Wow, what a market cap. Unbelievable.

Frank Khulusi

We share your enthusiasm on the opportunity that creates.

Bill Dockins- Burlington Dockins

A couple of questions. I am going to ask you Frank since I have been following you for so long, how do you compare what we are going through right now to the 2001-2002 time frame, the 1998 time frame. How does this compare to that in terms of your gut feeling?

Frank Khulusi

First I am going to say that the environment is worse now that it has been in those time frames that you mentioned. But I am glad you bring up those two time frames because PC Mall was used to in times of difficulty emerging ahead of where it was prior to the turn, so at a time when Apple started suffering prior to [inaudible} actually coming in and grabbing the reins back we used that time to further improve out position which ultimately led to our becoming number one in the direct marketing space on the Apple side. Whereas we do things in an environment that is worse than the periods that you are talking about that doesn’t scare us at all. As a matter of fact I believe it presents itself with a lot of opportunity for PC Mall. My favorite expression is “with chaos comes opportunity”.

Bill Dockins- Burlington Dockins

I am glad you answered that way because I wanted to ask you, in an environment like we are experiencing right now, when you look at capturing market share and making acquisitions. What kind of place does this environment put you in with respect to those two categories?

Frank Khulusi

Historically we have used primarily cash in acquisitions. Very little stock in a couple of the five acquisitions that we have made. In the past we have looked at always using cash and thinking even at the higher stock price that our stock was really the currency of last resort. And one of the positives that is going on right now is that some of the values are coming down with respect to what is available out there. We are not going to make acquisitions for acquisitions sake and we are even more selective now than we were before.

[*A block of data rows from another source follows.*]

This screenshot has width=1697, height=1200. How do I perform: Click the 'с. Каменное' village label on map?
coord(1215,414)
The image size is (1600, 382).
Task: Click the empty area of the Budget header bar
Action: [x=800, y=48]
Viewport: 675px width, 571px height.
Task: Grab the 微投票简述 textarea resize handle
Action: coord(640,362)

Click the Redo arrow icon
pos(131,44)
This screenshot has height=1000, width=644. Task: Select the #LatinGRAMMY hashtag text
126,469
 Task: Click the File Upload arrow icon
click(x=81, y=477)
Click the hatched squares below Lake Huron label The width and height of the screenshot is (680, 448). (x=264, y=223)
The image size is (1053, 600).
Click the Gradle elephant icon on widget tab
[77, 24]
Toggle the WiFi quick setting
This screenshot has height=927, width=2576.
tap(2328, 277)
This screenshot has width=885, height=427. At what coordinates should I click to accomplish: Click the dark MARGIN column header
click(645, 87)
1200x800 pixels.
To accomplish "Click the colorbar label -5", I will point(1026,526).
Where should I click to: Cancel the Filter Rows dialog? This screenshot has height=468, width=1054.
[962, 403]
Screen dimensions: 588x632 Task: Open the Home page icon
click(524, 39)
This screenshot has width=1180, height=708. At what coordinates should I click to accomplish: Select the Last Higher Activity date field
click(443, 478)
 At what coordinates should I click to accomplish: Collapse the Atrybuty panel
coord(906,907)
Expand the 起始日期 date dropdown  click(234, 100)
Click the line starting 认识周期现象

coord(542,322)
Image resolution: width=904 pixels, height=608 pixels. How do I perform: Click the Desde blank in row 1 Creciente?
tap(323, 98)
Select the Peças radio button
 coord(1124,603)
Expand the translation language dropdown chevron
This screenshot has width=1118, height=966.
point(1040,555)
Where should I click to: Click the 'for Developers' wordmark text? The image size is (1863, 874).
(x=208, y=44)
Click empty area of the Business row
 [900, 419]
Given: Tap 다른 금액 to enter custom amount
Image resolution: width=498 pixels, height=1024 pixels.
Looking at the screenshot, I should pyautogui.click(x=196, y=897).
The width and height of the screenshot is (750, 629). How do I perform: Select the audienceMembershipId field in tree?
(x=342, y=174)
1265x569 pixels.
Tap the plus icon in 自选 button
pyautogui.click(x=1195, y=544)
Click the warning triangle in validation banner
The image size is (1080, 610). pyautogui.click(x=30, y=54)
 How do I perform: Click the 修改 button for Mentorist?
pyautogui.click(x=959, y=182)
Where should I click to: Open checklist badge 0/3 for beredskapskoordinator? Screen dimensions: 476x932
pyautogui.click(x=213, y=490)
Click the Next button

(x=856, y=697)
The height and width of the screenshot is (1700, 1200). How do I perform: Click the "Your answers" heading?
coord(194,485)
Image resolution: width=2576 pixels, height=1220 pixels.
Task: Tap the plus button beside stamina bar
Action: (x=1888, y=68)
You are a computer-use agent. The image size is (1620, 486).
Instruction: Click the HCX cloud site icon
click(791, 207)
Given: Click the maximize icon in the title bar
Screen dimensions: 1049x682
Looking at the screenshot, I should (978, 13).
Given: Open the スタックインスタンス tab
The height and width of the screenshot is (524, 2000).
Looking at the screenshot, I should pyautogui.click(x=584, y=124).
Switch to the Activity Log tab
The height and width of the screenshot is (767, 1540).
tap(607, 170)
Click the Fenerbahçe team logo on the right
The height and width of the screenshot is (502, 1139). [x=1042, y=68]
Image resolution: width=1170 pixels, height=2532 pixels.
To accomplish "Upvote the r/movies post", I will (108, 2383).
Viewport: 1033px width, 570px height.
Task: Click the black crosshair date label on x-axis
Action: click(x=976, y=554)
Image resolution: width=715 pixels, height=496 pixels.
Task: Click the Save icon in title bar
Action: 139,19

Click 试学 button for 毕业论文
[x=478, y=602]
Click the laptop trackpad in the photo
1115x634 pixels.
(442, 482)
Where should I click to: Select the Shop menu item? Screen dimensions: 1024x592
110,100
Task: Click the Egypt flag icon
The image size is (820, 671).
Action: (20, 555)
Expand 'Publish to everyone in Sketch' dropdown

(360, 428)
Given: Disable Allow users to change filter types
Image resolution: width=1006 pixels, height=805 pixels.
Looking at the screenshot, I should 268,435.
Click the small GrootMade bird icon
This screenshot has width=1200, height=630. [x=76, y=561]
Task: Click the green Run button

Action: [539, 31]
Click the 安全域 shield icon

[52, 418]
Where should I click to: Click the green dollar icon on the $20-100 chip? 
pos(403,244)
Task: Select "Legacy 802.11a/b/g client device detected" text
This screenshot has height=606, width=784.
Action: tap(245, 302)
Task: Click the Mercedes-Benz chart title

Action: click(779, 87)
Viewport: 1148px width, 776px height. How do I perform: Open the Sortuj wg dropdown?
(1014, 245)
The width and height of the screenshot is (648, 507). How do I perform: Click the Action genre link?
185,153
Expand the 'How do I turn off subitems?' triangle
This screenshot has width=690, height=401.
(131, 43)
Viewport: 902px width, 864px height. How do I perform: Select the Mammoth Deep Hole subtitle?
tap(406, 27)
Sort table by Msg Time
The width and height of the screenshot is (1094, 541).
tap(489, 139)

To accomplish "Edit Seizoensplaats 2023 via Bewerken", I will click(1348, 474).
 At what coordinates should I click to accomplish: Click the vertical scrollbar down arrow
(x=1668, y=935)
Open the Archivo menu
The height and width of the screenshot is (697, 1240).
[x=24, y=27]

Bill Dockins- Burlington Dockins

Kris I wanted to see if you would give me the headcounts again for each of the divisions.

Kris Rogers

I think Brandon actually has those. He can reel them out to you.

Brandon Laverne

The averages during the quarter: SMB 378 this year versus 347 last year. MME was 155 this year versus 109 last year, but qualify that with SARCOM only being here for a few weeks so 143 at the end of the quarter last year. Public sector was90 this year versus 88 last year, and consumer was 112 this year versus 117 last year.

Frank Khulusi

One other thing I would like to add with respect to your comment earlier question with respect to comparing this period to prior periods was the one thing that is very different for us today is we are a lot better positioned today than we were in those periods. Not only have we historically always used that to our advantage but today we have a better ability to use that to our advantage because we are in a better place.

Bill Dockins- Burlington Dockins

Your market cap today is about what it was in 01’ when you were losing money.

Frank Khulusi

So are a lot of companies that have been, well you have seen the stock market. Without further comment about that I really just want to close by saying that we do believe the stock is very attractively priced and that is one of the reasons we announced the stock re-purchase program.

Bill Dockins- Burlington Dockins

Real quick, can you give me a dollar figure or a price-per-share for your hard book?

Brandon Laverne

It is roughly $60 million. I can get you a hard number after.

Operator

At this time there are no further questions in queue. I would like to turn the call back to Frank Khulusi for closing remarks.

Frank Khulusi

As always I would like to thank all the members of the PC Mall team for their hard work and commitment to PC Mall. I am counting on you guys for even more hard work for the fourth quarter and beyond. I would like to thank all of you for participating on this call and to remind you all to call us whenever you have a need for technology products. Call 800-555 Mall or visit us at our website at PCmall.com. As Dan mentioned earlier we are going to have a lot of great deals. Thanks.

Operator

Thank you for your participation in today’s conference. This concludes today’s presentation. You may now disconnect. Good day.